Marco Lazzaroni
- Full name: Marco Lazzaroni
- Born: 18 May 1995 (age 30) Udine, Italy
- Height: 1.91 m (6 ft 3 in)
- Weight: 115 kg (18 st 2 lb; 254 lb)

Rugby union career
- Position(s): Blindside Flanker Lock
- Current team: Benetton

Youth career
- -2012: Mogliano

Senior career
- Years: Team / Apps / (Points)
- 2013–2014: Mogliano / 21 / (5)
- 2014: Brive
- 2014−2024: Benetton Rugby / 129 / (35)
- 2024–: Mogliano
- Correct as of 14 May 2022

International career
- Years: Team / Apps / (Points)
- 2013-2015: Italy U20 / 14 / (0)
- 2017-2021: Italy / 15
- 2021: Italy A / 1
- Correct as of 13 Mar 2021

National sevens team
- Years: Team /  / Comps
- 2018: Italy /  / 1
- Correct as of 19 November 2022

= Marco Lazzaroni =

Italy international rugby union player

Marco Lazzaroni (born 18 May 1995) is an Italian rugby union player who plays as a Lock. He currently competes for Mogliano in the Italian Serie A Elite.

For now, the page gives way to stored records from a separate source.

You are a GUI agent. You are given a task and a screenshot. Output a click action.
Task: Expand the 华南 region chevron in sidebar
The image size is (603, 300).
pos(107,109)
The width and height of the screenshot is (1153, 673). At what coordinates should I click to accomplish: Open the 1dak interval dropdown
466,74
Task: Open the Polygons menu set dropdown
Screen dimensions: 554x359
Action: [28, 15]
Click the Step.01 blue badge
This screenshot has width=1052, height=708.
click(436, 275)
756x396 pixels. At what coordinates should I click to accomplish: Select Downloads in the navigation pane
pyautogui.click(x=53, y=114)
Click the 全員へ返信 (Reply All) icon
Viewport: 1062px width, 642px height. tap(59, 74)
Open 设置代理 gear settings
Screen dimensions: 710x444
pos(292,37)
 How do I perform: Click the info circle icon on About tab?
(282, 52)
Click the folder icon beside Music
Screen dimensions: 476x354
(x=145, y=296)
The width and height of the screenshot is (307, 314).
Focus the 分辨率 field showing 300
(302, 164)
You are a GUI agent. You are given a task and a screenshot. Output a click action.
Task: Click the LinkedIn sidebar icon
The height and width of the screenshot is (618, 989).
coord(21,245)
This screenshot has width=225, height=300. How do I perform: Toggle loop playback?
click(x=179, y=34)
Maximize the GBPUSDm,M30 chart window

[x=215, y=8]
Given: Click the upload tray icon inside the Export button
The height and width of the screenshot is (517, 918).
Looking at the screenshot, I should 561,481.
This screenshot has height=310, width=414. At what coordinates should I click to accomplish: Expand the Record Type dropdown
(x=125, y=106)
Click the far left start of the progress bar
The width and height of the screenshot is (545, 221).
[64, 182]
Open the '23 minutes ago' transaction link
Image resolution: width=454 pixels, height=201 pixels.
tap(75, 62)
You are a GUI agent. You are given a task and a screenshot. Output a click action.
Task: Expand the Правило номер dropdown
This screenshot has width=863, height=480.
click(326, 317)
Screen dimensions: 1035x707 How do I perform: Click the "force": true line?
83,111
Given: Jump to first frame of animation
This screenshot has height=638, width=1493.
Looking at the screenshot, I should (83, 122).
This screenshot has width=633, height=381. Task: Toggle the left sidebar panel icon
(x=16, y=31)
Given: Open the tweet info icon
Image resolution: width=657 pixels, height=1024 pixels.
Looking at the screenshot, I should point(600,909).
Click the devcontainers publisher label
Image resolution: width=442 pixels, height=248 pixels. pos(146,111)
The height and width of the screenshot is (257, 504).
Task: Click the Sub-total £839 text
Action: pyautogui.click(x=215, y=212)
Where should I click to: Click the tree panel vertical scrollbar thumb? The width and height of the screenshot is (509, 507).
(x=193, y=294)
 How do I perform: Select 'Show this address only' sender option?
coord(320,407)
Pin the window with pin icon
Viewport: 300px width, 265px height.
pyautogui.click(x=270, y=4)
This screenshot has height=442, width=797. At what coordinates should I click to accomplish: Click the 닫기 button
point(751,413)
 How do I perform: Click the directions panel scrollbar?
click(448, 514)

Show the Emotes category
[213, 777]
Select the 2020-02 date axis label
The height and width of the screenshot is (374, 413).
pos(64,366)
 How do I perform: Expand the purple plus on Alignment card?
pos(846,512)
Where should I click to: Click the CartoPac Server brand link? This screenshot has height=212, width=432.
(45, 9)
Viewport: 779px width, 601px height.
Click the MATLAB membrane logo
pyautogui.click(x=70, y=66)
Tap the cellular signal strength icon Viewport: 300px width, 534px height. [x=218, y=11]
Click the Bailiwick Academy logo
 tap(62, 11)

Born in Udine, Marco played locally before joining Mogliano. In summer 2014, he joined Benetton Treviso.
He played for United Rugby Championship team Benetton until 2023–24 United Rugby Championship season.

From 2013 to 2015, Lazzaroni was named in the Italy Under 20 squad and in 2018 in the Italy Sevens squad.
From 2017 he was also member of Italy squad. On 8 November 2021 he was named in the Italy A squad for the 2021 end-of-year rugby union internationals.